* Begin Selected excerpt *

Bible Repentance - chapter 3part 2 of 2

Repentance Precedes Forgiveness

Many cannot sense how they are in any way responsible for a sin that was committed by other people in another land in another age, nearly two thousand years before they were born. But here is the very heart of the gospel itself: the “good news” tells us that God forgives us that sin. But how can we receive forgiveness for a sin we don’t feel guilty of committing? The apostle John tells us that it is only when we confess a sin that we can experience Christ’s “faithful” forgiving and cleansing from it (1 John 1:9).

But to confess a sin without sensing its reality is mere lip-service, perilously close to hypocrisy. Skin-deep confession, surface repentance, bring skin-deep love, surface devotion.

Jesus teaches that we must feel we have been “forgiven much” before we can possibly learn to “love much” (see Luke 7:14).

Note how an inspired comment clearly involves us all in the guilt of crucifying Christ:

That prayer of Christ for His enemies embraced the world. It took in every sinner that had lived or should live, from the beginning of the world to the end of time. Upon all rests the guilt of crucifying the Son of God. (Desire of Ages, page 745.)

The world was stirred by the enmity of Satan, and when asked to choose between the Son of God and the criminal Barabbas, they chose a robber rather than Jesus. … Let us all remember that we are still in a world where Jesus, the Son of God, was rejected and crucified, where the guilt of despising Christ and preferring a robber rather than the spotless Lamb of God still rests. Unless we individually repent toward our Lord Jesus Christ, whom the world has rejected, we shall lie under the full condemnation that the action of choosing Barabbas instead of Christ merited. The whole world stands charged today with the deliberate rejection and murder of the Son of God. The word bears record that Jews and Gentiles, kings, governors, ministers, priests, and people—all classes and sects who reveal the same spirit of envy, hatred, prejudice, and unbelief, manifested by those who put to death the Son of God—would act the same part, were the opportunity granted, as did the Jews and people of the time of Christ. They would be partakers of the same spirit that demanded the death of the Son of God. (Testimonies to Ministers, page 38.)

These astounding statements deserve a second look:

  1. The guilt of crucifying Christ “still rests” upon the world, even upon “every sinner.” Even “ministers” and church members partake of this sin. Apart from the grace of God manifested through repentance, we each share the guilt.
  2. Without this grace, “every sinner” would repeat the sin of Christ’s murderers if given enough time and opportunity.
  3. The sin of Calvary is seen to be an out-cropping of a sub-stratum of sin which men are not aware of except by enlightenment of the Holy Spirit. At Calvary, every man’s sin is fully unmasked. We can’t “see” it until we “see” Calvary.
  4. In a very real sense we were each one at Calvary, not through pre-existence or pre-incarnation, but in the sense of corporate identity “in Adam.” If it is true that “upon all rests the guilt of crucifying the Son of God,” Adam likewise partakes of that guilt equally with us today. His sin in the Garden of Eden was to Calvary what the acorn is to the oak.

* End Selected excerpt *
* Begin Source data *

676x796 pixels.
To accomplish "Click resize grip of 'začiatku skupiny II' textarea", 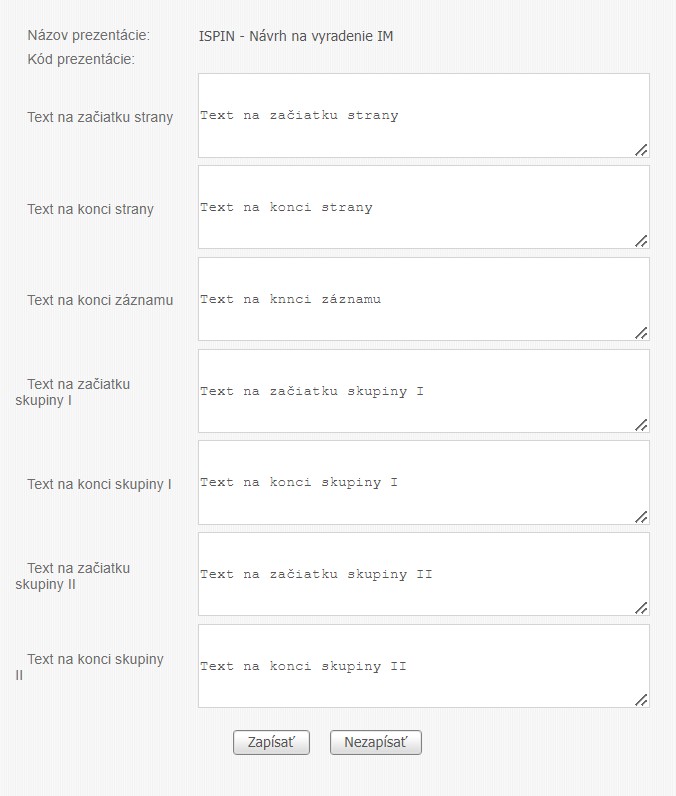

* End Source data *

Description of the task → Can you give the passage on repentance again, starting with "But to confess" and going on through "love, surface devotion.", with "hypocrisy" changed to "pretense"?

Task solution →
But to confess a sin without sensing its reality is mere lip-service, perilously close to pretense. Skin-deep confession, surface repentance, bring skin-deep love, surface devotion.